6.3. Other Evidence for Excess HI?

There are two recent observational results that hint at excess hydrogen atoms in the universe. The first comes from the EDGES experiment [46], designed to study the epoch of reionization (EoR) in the early universe. The experiment detected a 78 MHz absorption feature, corresponding to red-shifted 21 cm HI radiation originating at $z=17$. The significance of the result is in the amplitude of the signal, which was considerably greater than expected and could be interpreted as indicating a much greater concentration of atomic hydrogen in the early universe than theory predicts. Several other suggestions have been put forward for why the signal is so much larger than expected, but further observations are needed to establish the origin of the discrepancy.

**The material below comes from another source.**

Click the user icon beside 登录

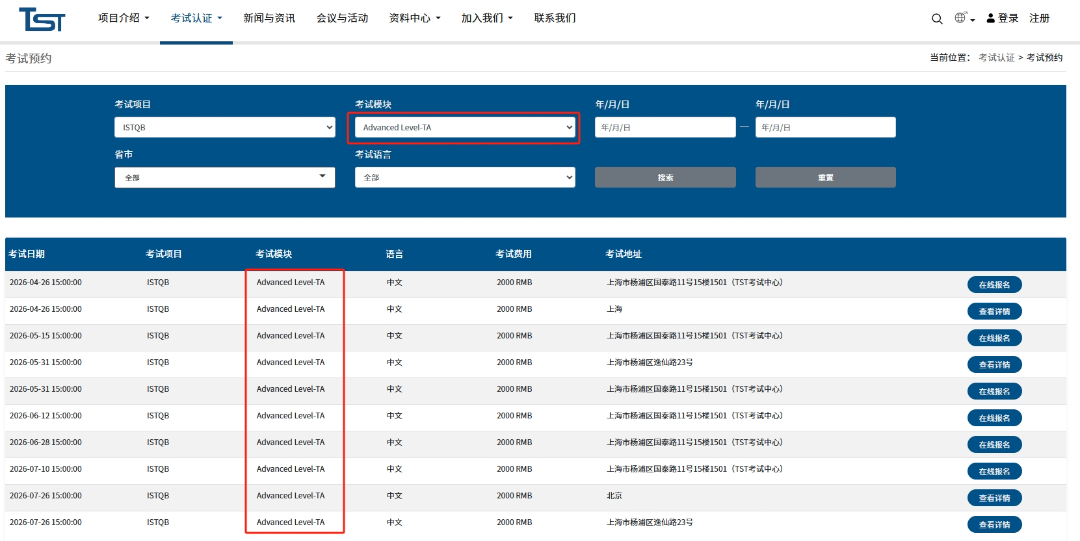click(x=990, y=19)
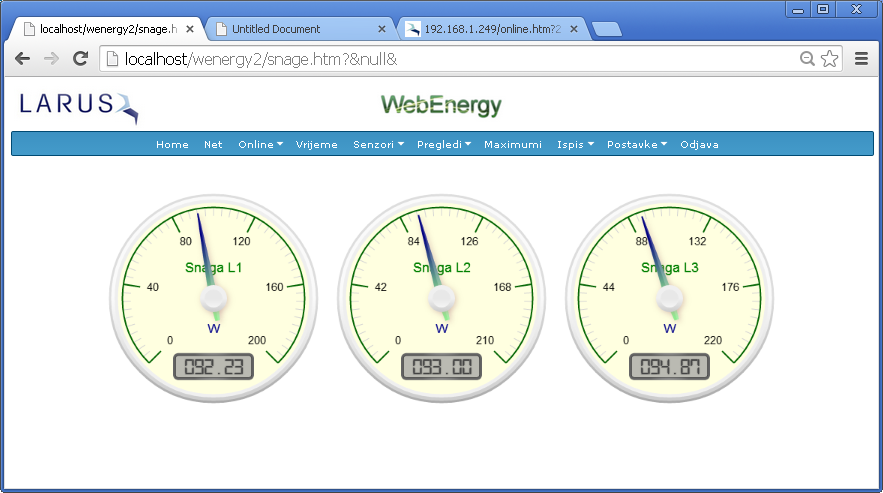This screenshot has width=883, height=493.
Task: Bookmark page using star icon
Action: click(829, 59)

The second result comes from the Voyager space probes that are believed to now be beyond the heliopause of the Solar System and in a position to make in situ electron density measurements of the interstellar particle number density. This direct particle number density measurement uses electron plasma oscillations in a cavity. These density measurements show an increase in electron density beyond the heliopause that is greater than expected, 0.12 ${\mathrm{cm}}^{-3}\pm 15\%$ [47,48], compared to theoretical predicted values of ~0.3 $~0.03{ \mathrm{cm}}^{-3}.$

7. Discussion and Summary

The physics behind GQM is straightforward and sound: We now have experimental proof that (1) particles exist in gravitational quantum states formed in gravitational potential wells and (2) current experiments have entangled wavefunctions spanning hundreds of kilometres, and it is expected that there will be no limit to the scale at which QM can be used to predict particle behaviour and properties. GQM is not a theory but a prediction based on these two aspects of physics. The optical cross sections of the interaction of photons with particles (scattering and emission) are predicted to be significantly reduced in large-scale gravitational wells of galaxy halos when compared to what might be expected from measurements made in Earth-based laboratories or those that are theoretically predicted in field-free regions. What follows from this is an understanding of the nature of dark matter in terms of currently known physics using particles without a need for particles beyond the standard model. GQM also introduces important new requirements for modelling galaxy formation from supermassive black holes formed at the last phase transition and the subsequent evolution of galaxy structure. It provides an understanding of the origin and quenching of star-forming material, the origin of GCs and their relationship with dSph galaxies and primordial halos, the origin of the satellite galaxies required by LCDM, and the origin of galactic centre black holes and the mass correlations they have with their host galaxies. Taken together, this would suggest that GQM is as fundamentally necessary to include in understanding the nature of the cosmos as is general relativity. Ultimately, the test of any theory is how well it describes future observations, and it is necessary to devise observations to detect the predicted ${\mathrm{H}}_2$ in dark matter-dominated low-temperature halos.

Footnotes

1. More recently, a rudimentary transition energy spectrum for these gravitational eigenstates, somewhat analogous to spectral series for electrons, has been demonstrated.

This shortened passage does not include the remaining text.